I see that in 1921 the then Secretary for Scotland informed the County Councils' Association that he would not be justified in confirming the wide bylaws, but he suggested an alternative form. In reply, in 1922, the Association intimated that they considered the suggested by-law was not of value if it meant that each particular view must be specified. They added, however, that if it were competent to schedule the whole of certain districts they would be prepared to consider that, and they themselves then suggested another alternative. They suggested this:— No person shall in any areas hereinafter specified exhibit any advertisement on any hoarding, stand, wall, or other erection (or on any rock or cliff) so as to be visible from any public park, railway, highway or public path or to disfigure the natural beauty of any landscape. That, again, the Secretary felt was too general, and he then suggested another alternative. I commend this to the attention of the noble Duke, because we have been waiting for nine years for a reply from, the Scottish County Councils' Association to this suggestion which I am now going to read. There was no Labour Party in power at that time and the Secretary for Scotland then—

THE DUKE OF MONTROSE

We waited nine weeks for a reply from the Secretary for. Scotland to a letter.

LORD MARLEY

Well, we have been waiting nine years for a reply from them, so that we are nearly quits. This was the suggested alternative form:— No person shall in any of the areas hereinafter specified exhibit any advertisement on any hoarding, stand, wall, or similar erection, or any rock or cliff so as to be visible from any public park or pleasure promenade and to affect injuriously the amenities of such park or promenade or so as to disfigure the natural beauty of a landscape. The Secretary added that local authorities would require to take the chance of having such a by-law disallowed in the Courts. I hope that we shall now have a reply to that suggestion. I commend it as a possible way to deal with this matter on the lines of the particularisation of the by-laws. Perhaps, however, this is not the best way of dealing with the matter, since there is the possibility that what is involved is a question of taste.

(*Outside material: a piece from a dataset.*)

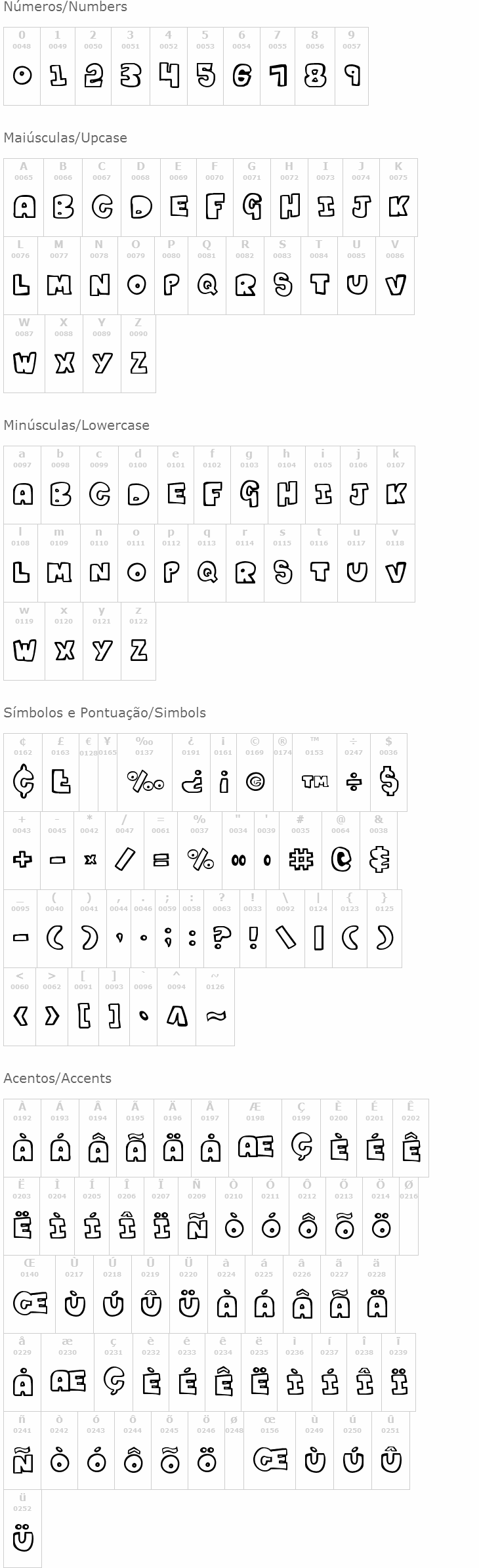Click the Números/Numbers section heading

(65, 7)
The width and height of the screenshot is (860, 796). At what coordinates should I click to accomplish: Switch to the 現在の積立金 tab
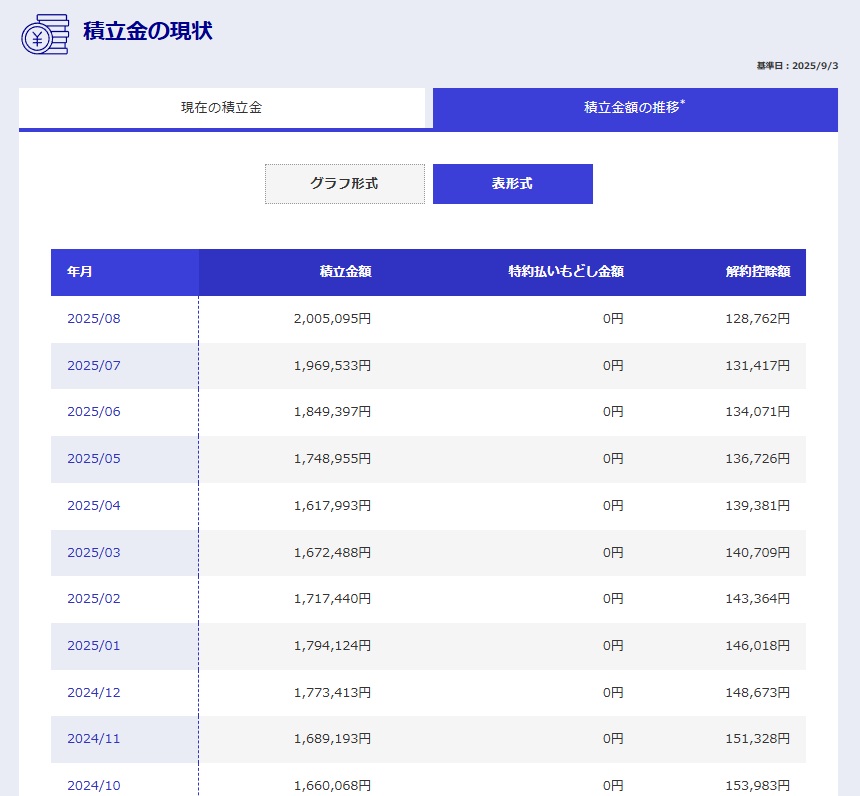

One of the noble Lords who spoke referred to the possibility of an iron erection being considered beautiful by some people and extremely ugly by others. It is a matter of taste. You may have in England at any rate county councils with bad taste. I do not say you have them in Scotland, but there is a difficulty in which possibly individual cases ought to be judged on their merits, and therefore there has been growing up for a number of years alternative methods of dealing with this matter. In another place a short time ago a Bill was introduced entitled the Rural Amenities Bill.

THE EARL OF CRAWFORD

That is not passed into law. Cannot we deal with the law as it exists instead of with Bills?

LORD MARLEY

I am suggesting alternative methods and Bills do become law sometimes, despite difficulties in one House or the other.

THE EARL OF LAUDERDALE

That Bill does not include Scotland I believe.

LORD MARLEY

I think, on the whole, Bills become law as regards Scotland more frequently than as regards England in this House. I do not want to detain your Lordships too long, but I think it is important, as the matter has been raised, that we should try to study it from every aspect. Clause 14 of the Rural Amenities Bill says:— Proceedings to restrain the continued exhibition of any advertisement or advertisement hoarding prejudicial to rural amenities may be taken in the county court by the council of the county in which the advertisement or advertisement hoarding has been erected, or by the authority responsible for any town planning scheme which prohibits any such advertisement or advertisement hoarding, and the court may order the removal of the same within such time as the court may prescribe. That is a possible way of dealing with this matter, through new legislative enactments which I am sure your Lordships' House would desire to consider. In the course of the debate on that Bill—which received a Second Reading in another place, I may say—the Government announced that it was their intention to introduce a measure to extend the law relating to town planning, so that there should be preservation of rural amenities, and that they accepted the principle of that measure. In town-planning schemes in this country —in England—local authorities usually insert clauses to make provision for the prior consent of the local authority to the display of advertisements. That may be extended to Scotland in town-planning schemes especially to rural areas near the towns.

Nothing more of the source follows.